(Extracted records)

* * *

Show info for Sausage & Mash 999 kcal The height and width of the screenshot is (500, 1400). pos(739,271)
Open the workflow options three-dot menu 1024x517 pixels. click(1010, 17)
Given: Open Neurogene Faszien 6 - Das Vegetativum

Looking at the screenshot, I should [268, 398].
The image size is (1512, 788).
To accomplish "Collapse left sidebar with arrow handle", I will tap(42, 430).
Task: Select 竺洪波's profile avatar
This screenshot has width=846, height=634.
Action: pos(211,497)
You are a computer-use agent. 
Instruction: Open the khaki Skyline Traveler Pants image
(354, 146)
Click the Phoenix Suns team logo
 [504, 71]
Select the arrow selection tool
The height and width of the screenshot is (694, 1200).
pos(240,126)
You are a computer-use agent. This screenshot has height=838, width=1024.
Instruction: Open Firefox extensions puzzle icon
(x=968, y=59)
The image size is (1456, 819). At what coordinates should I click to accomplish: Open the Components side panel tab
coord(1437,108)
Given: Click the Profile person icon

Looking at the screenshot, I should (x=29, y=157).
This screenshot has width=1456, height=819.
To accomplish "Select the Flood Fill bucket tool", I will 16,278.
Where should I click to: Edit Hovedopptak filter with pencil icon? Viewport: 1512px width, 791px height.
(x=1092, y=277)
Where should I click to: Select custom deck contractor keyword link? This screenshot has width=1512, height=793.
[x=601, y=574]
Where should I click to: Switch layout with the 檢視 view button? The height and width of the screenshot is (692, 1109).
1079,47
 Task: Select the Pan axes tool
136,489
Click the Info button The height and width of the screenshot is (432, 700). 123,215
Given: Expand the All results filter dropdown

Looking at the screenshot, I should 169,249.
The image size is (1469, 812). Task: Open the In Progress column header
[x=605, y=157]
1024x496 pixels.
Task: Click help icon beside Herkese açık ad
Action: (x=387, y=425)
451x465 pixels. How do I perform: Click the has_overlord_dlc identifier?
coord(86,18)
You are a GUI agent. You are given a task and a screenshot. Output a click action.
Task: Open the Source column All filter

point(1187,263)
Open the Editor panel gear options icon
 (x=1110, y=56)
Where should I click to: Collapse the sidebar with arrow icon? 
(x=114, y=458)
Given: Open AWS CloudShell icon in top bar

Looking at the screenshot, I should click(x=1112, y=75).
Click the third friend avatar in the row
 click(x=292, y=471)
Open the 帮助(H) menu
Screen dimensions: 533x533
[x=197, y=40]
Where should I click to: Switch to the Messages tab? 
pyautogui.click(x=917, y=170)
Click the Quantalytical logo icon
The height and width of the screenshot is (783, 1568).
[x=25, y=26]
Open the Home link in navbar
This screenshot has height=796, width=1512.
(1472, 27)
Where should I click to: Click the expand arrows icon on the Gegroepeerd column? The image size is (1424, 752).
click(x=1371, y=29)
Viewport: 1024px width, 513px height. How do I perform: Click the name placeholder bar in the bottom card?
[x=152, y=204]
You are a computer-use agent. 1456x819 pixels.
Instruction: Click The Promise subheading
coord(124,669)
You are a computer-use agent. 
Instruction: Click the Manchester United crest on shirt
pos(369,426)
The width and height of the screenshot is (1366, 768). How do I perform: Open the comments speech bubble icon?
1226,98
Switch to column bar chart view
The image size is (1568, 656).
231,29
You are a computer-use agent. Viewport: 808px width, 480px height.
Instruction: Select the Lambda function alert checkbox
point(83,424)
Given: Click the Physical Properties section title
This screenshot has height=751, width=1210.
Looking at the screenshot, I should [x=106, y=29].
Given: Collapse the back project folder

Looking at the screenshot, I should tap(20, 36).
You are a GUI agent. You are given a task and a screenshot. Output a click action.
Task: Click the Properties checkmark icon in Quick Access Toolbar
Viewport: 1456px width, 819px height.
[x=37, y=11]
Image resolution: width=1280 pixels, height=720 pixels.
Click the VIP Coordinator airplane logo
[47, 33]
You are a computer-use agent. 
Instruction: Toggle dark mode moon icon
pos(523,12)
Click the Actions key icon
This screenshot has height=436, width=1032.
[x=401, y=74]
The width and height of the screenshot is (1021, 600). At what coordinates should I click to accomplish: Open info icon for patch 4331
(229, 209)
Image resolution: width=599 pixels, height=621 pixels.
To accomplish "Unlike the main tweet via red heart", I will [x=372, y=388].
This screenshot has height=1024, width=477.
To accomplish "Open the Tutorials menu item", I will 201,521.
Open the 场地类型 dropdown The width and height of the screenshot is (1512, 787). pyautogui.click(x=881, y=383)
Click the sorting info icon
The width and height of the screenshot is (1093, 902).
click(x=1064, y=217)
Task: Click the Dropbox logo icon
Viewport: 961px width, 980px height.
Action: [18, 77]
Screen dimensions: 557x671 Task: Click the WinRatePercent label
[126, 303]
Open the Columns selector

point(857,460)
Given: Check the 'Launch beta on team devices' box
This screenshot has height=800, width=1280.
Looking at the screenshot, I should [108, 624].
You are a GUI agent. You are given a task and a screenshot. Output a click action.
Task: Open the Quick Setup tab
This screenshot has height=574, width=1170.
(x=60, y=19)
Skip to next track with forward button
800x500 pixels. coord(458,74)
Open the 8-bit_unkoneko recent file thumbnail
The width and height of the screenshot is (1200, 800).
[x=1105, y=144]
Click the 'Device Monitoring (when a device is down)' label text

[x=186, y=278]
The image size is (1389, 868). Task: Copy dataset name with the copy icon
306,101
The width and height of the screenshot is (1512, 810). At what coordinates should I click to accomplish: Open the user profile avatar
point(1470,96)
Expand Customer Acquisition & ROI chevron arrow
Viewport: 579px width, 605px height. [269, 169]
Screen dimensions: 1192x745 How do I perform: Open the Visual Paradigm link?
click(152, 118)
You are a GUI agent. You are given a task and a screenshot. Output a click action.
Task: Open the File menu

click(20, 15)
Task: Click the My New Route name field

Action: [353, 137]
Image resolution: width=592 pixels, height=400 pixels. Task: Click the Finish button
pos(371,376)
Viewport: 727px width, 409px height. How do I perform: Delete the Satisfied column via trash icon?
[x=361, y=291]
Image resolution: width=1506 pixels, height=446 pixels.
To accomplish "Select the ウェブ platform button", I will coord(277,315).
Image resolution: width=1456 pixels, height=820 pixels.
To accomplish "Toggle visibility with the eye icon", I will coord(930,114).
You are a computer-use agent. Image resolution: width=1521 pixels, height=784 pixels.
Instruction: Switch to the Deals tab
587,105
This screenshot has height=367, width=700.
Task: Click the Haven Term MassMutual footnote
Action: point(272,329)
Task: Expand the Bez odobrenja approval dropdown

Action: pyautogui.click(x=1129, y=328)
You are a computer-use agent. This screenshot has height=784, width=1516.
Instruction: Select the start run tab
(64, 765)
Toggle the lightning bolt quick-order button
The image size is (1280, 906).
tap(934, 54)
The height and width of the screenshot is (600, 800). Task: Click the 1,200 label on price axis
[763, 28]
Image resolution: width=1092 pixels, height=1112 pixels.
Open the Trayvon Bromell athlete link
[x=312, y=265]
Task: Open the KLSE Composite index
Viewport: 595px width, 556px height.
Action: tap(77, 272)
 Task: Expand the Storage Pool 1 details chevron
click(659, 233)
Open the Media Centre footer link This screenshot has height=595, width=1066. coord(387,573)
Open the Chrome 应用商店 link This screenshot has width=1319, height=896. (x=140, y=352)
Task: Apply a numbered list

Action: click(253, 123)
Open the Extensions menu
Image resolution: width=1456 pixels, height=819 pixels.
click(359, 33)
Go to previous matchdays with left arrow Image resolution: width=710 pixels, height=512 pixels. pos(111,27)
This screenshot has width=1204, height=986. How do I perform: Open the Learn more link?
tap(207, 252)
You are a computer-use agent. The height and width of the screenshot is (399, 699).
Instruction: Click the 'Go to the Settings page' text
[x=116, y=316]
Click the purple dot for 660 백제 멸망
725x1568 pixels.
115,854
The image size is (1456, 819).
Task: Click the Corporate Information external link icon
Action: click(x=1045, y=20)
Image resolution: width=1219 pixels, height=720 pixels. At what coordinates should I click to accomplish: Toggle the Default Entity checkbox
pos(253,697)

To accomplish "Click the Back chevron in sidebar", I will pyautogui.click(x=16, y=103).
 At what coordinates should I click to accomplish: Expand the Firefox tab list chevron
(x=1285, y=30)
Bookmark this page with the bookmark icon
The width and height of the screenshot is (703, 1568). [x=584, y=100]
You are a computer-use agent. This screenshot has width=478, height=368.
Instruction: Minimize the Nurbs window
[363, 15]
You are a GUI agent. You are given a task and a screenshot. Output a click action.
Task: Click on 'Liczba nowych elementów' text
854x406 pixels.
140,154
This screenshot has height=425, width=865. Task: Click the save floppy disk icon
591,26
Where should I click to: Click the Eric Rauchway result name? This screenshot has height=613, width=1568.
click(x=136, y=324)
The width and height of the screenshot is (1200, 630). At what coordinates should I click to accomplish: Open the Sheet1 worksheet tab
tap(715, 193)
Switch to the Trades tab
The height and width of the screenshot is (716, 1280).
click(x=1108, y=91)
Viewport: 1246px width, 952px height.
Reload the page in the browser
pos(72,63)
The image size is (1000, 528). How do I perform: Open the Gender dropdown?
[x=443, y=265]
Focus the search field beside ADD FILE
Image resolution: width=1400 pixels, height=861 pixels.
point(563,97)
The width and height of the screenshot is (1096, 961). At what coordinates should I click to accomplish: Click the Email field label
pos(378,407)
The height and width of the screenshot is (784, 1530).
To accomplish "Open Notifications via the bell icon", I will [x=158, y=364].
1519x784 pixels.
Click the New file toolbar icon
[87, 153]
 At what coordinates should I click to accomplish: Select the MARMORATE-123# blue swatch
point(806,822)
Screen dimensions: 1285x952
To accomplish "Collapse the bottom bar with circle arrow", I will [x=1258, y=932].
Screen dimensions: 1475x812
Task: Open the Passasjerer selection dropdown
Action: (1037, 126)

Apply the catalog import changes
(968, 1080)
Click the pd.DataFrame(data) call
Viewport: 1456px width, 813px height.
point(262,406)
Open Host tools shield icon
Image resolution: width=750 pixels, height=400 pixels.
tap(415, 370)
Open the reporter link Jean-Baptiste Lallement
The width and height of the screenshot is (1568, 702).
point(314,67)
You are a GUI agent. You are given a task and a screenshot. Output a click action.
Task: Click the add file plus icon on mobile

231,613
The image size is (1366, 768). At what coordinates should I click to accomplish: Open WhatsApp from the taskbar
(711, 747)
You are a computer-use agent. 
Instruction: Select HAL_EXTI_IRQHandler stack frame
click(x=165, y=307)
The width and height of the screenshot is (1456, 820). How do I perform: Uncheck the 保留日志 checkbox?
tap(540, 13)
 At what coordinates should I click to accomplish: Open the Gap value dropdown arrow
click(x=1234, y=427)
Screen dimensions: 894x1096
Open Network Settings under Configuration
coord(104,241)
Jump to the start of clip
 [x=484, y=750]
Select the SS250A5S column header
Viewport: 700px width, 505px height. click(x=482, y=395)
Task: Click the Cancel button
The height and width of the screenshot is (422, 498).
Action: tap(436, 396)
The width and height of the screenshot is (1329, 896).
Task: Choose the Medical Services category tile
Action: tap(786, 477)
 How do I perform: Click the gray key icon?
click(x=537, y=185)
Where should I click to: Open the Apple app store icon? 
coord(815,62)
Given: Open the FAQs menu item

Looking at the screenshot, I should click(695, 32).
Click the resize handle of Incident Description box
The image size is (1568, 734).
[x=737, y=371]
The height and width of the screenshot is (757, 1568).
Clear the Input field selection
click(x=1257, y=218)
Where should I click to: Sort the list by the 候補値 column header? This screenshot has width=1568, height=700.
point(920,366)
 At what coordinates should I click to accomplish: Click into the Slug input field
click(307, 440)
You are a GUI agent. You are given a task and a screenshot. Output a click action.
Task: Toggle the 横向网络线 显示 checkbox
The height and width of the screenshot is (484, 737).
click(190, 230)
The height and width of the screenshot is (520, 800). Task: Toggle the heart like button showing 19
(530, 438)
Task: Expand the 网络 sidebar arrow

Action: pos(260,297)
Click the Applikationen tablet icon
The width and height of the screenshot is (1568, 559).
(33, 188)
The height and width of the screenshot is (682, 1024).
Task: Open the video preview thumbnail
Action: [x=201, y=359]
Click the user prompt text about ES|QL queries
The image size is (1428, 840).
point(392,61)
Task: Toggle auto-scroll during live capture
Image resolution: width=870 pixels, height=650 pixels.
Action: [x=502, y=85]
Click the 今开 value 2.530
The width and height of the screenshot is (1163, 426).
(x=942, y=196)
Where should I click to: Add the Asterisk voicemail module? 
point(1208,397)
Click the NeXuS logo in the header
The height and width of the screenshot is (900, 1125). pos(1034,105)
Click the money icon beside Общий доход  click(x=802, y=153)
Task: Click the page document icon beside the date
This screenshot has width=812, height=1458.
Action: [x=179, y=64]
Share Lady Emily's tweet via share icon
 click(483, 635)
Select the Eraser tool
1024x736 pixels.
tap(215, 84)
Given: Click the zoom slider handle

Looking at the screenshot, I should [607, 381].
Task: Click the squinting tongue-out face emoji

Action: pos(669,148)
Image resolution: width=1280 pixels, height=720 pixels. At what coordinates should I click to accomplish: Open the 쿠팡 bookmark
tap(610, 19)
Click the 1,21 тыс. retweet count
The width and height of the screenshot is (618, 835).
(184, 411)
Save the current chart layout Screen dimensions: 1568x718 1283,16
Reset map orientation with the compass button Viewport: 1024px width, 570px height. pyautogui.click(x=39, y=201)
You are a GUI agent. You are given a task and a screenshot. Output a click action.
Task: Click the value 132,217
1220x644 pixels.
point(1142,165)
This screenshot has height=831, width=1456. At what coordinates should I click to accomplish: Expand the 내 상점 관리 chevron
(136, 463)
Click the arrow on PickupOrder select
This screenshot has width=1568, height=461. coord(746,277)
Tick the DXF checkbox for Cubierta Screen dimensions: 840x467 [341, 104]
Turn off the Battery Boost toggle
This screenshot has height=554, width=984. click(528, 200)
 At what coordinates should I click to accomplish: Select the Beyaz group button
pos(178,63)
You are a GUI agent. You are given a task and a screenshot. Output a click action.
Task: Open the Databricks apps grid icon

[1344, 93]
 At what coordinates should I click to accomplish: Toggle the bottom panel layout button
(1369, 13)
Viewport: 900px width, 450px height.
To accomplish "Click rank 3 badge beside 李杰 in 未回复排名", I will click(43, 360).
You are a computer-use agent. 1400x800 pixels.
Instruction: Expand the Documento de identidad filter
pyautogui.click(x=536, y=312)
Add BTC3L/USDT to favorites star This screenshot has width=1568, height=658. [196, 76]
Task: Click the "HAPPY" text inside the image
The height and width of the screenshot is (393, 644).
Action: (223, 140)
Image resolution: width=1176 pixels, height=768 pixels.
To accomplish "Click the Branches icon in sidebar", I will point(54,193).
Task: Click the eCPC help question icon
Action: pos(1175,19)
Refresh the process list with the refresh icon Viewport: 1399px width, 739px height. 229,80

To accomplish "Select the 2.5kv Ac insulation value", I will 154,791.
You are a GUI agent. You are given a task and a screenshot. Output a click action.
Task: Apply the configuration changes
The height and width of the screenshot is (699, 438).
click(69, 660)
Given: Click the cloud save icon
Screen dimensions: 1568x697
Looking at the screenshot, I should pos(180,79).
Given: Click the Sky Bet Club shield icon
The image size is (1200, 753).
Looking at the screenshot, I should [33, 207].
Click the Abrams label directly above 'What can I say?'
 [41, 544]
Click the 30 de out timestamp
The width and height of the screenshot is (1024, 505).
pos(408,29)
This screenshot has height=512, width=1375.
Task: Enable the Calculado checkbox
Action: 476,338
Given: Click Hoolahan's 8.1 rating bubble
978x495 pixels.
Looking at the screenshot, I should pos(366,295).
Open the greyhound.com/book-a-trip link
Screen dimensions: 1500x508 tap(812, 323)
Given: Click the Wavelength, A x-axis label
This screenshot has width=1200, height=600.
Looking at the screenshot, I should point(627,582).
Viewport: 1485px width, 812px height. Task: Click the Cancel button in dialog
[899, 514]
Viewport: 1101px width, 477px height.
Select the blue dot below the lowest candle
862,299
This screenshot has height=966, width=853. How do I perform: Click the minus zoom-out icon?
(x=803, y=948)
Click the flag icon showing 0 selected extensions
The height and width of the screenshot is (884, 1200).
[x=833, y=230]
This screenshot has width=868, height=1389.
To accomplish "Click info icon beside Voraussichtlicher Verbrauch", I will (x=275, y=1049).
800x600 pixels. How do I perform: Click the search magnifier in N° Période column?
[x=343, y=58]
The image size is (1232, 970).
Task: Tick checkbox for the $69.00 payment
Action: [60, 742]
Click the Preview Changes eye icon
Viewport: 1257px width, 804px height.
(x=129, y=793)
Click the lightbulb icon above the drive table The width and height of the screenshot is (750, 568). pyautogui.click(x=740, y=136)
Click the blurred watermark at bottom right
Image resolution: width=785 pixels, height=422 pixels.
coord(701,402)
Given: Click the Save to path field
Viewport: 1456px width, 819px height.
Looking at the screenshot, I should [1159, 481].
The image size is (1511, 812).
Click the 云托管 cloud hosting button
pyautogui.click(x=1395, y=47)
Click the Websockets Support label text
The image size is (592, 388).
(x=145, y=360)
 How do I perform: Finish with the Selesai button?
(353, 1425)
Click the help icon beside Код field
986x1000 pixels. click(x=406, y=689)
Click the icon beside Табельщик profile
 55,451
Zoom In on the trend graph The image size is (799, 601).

* * *

**Description of the task**
Lay out the rows from the start of the records through the line containing "Looking at the screenshot, I should [268, 398]." as a Markdown table with the columns No. and Line, leaving out blank lines.

**Solution to this task**
| No. | Line |
|---|---|
| 1 | Show info for Sausage & Mash 999 kcal The height and width of the screenshot is (500, 1400). pos(739,271) |
| 2 | Open the workflow options three-dot menu 1024x517 pixels. click(1010, 17) |
| 3 | Given: Open Neurogene Faszien 6 - Das Vegetativum |
| 4 | Looking at the screenshot, I should [268, 398]. |